#### To do
From the data that follows, print exactly the lines starting at the one containing "Choose Friday November 3 fare" and ending at the one containing "Click the Réglementations label text"; include both of them and nothing more.

-- Records provided follows --

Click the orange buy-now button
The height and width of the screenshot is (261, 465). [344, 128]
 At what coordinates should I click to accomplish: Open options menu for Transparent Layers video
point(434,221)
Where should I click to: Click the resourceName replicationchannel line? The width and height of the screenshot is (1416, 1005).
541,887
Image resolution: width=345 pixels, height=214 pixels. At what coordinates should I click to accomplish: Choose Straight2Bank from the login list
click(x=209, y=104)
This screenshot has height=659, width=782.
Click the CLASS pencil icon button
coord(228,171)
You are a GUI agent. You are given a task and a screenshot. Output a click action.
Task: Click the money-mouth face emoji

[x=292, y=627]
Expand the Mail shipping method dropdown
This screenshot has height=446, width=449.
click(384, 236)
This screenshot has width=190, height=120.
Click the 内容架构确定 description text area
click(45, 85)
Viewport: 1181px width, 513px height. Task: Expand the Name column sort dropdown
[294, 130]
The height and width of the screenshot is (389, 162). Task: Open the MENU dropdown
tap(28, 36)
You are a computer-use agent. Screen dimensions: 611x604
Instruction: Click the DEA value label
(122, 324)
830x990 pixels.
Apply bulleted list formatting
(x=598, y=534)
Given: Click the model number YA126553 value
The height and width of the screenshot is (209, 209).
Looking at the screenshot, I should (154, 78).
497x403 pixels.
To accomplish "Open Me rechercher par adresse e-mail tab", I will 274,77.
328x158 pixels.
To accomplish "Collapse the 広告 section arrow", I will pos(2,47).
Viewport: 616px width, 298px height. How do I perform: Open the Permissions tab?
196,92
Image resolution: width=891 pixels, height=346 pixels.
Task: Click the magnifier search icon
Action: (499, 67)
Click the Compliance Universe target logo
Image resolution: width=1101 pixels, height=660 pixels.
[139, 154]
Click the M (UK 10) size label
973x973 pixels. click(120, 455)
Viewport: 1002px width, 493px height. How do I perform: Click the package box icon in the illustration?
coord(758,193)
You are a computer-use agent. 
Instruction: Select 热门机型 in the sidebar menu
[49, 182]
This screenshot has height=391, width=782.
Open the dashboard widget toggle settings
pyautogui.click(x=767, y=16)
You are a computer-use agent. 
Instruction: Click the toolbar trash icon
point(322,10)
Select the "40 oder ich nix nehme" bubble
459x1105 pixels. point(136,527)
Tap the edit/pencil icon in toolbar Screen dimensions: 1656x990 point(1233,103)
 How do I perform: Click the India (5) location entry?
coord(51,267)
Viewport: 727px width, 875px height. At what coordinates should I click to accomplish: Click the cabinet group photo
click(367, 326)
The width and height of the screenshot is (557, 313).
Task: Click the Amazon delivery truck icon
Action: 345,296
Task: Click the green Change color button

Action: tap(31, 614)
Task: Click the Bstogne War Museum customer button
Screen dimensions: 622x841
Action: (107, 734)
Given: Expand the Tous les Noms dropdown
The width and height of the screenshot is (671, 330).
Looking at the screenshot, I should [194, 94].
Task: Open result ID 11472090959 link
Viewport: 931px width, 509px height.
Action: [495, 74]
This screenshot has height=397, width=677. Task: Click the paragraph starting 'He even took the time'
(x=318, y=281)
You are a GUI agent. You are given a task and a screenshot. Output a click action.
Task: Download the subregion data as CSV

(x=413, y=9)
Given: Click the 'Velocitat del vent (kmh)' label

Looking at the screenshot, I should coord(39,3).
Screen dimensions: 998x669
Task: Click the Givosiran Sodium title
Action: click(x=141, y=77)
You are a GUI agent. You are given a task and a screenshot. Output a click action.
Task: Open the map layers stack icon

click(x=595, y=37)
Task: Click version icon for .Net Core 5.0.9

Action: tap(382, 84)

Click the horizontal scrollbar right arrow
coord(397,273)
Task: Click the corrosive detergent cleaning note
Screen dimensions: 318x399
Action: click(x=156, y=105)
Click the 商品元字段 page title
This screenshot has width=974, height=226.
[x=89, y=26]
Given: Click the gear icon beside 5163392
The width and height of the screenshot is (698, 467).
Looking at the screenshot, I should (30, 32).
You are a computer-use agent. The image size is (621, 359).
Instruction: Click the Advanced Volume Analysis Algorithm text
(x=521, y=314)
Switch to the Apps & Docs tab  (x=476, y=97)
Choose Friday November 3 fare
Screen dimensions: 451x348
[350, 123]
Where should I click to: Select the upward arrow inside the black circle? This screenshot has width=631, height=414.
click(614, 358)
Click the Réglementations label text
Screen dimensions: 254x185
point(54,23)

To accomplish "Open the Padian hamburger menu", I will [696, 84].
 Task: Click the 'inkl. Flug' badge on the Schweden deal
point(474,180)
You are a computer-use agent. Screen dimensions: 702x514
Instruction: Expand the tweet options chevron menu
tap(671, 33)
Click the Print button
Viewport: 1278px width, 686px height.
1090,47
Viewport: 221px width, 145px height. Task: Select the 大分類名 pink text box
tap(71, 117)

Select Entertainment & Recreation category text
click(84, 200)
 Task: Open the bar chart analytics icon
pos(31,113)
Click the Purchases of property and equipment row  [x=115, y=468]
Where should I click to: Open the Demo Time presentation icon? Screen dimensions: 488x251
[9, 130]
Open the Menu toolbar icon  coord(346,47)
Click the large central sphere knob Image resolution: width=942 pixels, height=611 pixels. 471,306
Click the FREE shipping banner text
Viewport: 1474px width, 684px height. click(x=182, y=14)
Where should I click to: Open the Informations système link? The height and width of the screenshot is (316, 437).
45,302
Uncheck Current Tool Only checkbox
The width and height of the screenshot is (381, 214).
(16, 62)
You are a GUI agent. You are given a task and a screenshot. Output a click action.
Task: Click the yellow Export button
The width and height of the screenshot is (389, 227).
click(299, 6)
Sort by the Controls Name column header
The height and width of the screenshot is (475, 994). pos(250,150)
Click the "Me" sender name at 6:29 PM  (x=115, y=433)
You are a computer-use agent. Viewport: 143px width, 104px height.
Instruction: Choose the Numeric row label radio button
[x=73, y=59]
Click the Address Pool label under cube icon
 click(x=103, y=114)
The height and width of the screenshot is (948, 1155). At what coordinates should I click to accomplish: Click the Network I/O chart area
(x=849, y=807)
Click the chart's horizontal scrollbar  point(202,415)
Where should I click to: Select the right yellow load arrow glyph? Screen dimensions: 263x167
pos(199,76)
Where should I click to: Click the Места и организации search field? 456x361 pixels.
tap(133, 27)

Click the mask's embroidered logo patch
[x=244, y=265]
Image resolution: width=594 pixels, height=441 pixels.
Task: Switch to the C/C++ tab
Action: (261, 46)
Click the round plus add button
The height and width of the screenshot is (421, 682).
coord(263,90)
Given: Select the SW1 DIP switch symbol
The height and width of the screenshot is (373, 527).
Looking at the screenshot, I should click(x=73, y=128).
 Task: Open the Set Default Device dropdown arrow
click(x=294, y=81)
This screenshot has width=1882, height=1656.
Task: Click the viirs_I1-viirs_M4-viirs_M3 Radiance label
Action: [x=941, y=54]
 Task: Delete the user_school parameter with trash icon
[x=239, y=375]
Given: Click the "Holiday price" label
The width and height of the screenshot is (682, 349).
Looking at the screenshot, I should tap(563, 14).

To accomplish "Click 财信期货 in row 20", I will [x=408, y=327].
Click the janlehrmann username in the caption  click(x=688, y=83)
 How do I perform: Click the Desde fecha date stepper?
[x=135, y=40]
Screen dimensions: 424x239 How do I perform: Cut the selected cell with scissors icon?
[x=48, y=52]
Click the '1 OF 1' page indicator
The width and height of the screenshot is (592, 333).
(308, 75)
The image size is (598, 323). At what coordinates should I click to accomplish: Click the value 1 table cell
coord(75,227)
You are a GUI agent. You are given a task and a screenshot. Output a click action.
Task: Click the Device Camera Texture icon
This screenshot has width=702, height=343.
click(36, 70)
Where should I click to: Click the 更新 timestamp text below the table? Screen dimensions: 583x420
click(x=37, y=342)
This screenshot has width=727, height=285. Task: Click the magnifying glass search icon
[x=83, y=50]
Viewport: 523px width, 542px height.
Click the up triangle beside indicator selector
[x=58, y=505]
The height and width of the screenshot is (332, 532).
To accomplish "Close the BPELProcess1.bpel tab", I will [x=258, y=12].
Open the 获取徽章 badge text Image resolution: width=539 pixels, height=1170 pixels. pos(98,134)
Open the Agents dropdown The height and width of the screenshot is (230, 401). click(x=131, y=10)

-- Records provided concluded --

#### Answer box
Choose Friday November 3 fare
Screen dimensions: 451x348
[350, 123]
Where should I click to: Select the upward arrow inside the black circle? This screenshot has width=631, height=414.
click(614, 358)
Click the Réglementations label text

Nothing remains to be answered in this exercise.